═══ Material for this exercise ═══
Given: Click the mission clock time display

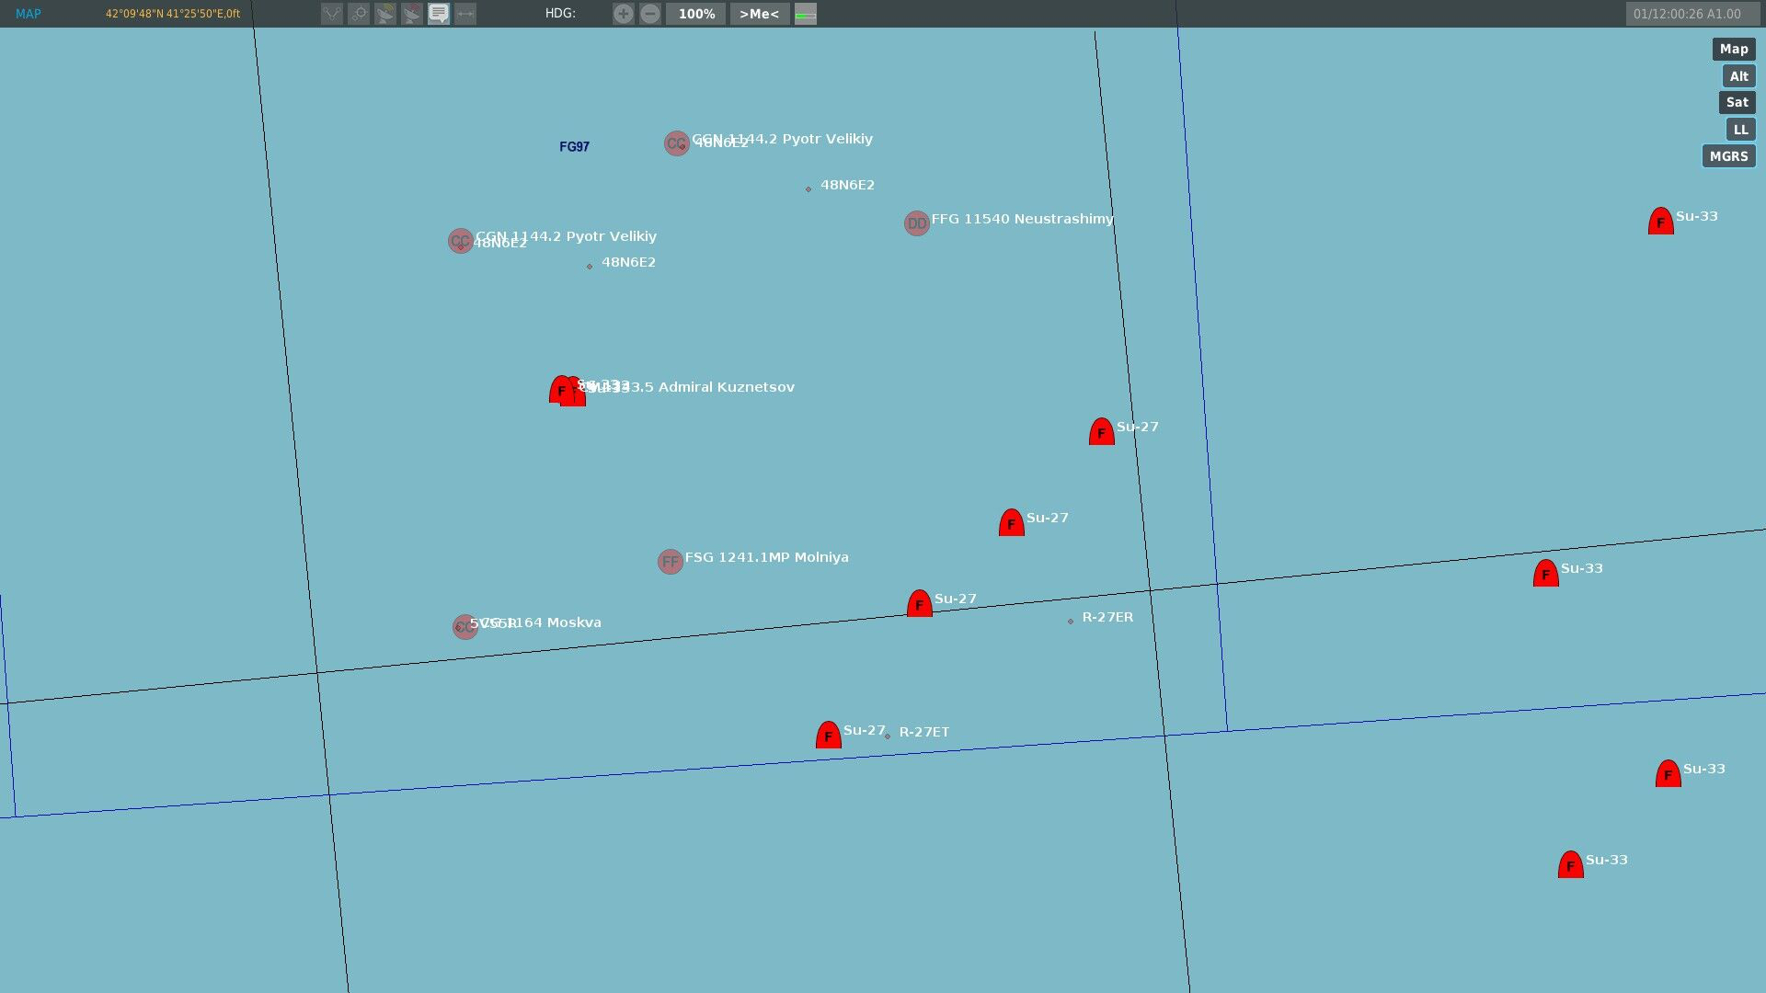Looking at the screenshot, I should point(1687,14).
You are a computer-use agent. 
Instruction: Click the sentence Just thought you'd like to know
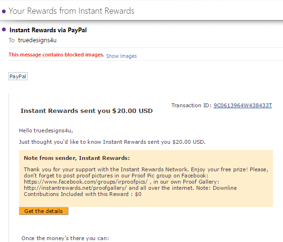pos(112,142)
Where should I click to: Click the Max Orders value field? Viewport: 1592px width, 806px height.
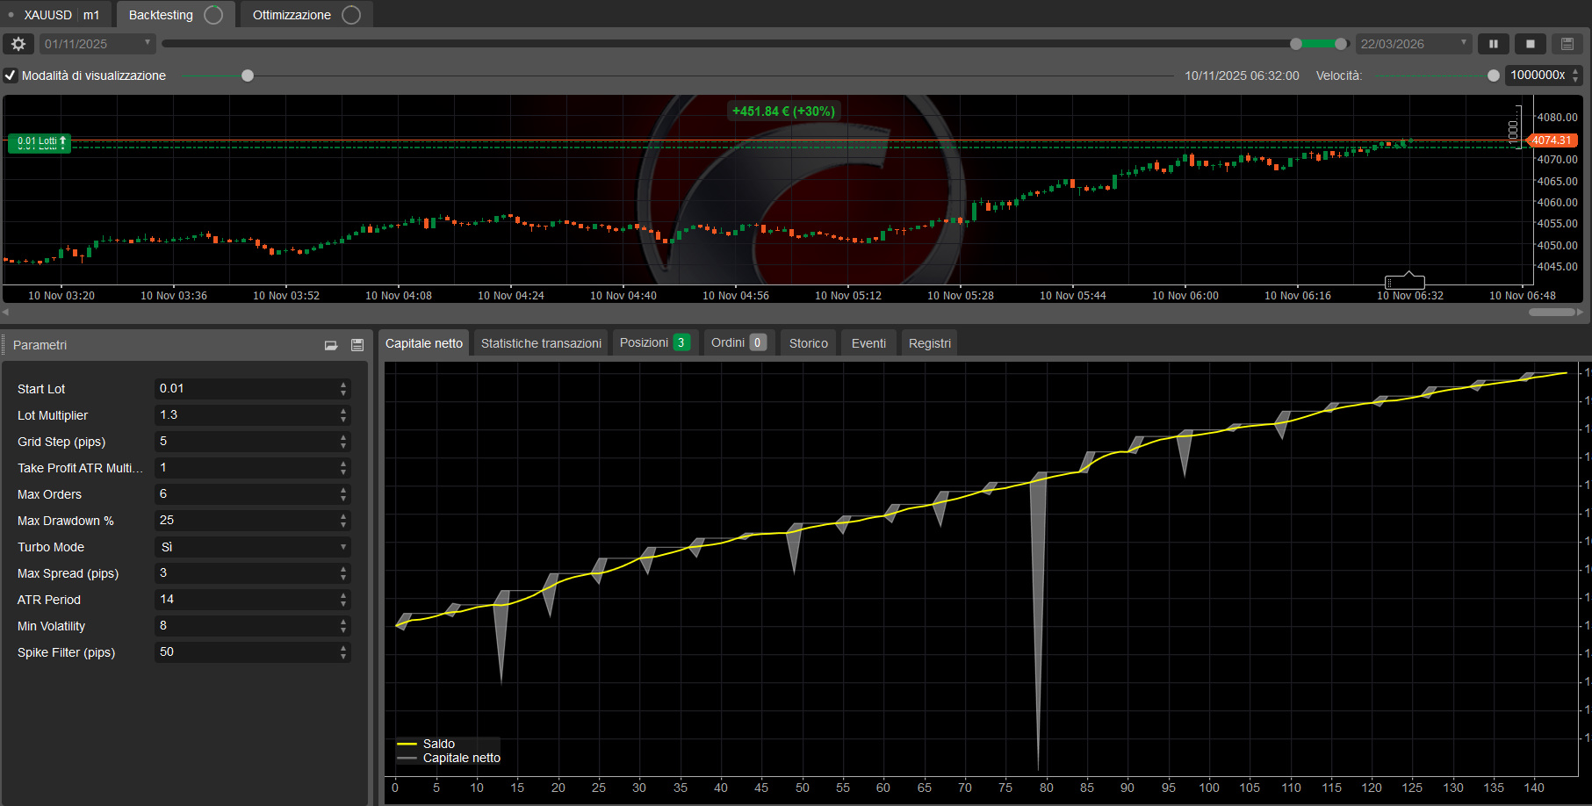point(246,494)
═══
Given request » Reproduce the listing above with "mission clock" substituted by "countdown clock", keeping everything else unchanged. Omit the pictures from your answer.

Answer to the task »
Given: Click the countdown clock time display

Looking at the screenshot, I should point(1687,14).
You are a computer-use agent. 
Instruction: Click the sentence Just thought you'd like to know
pos(112,142)
Where should I click to: Click the Max Orders value field? Viewport: 1592px width, 806px height.
point(246,494)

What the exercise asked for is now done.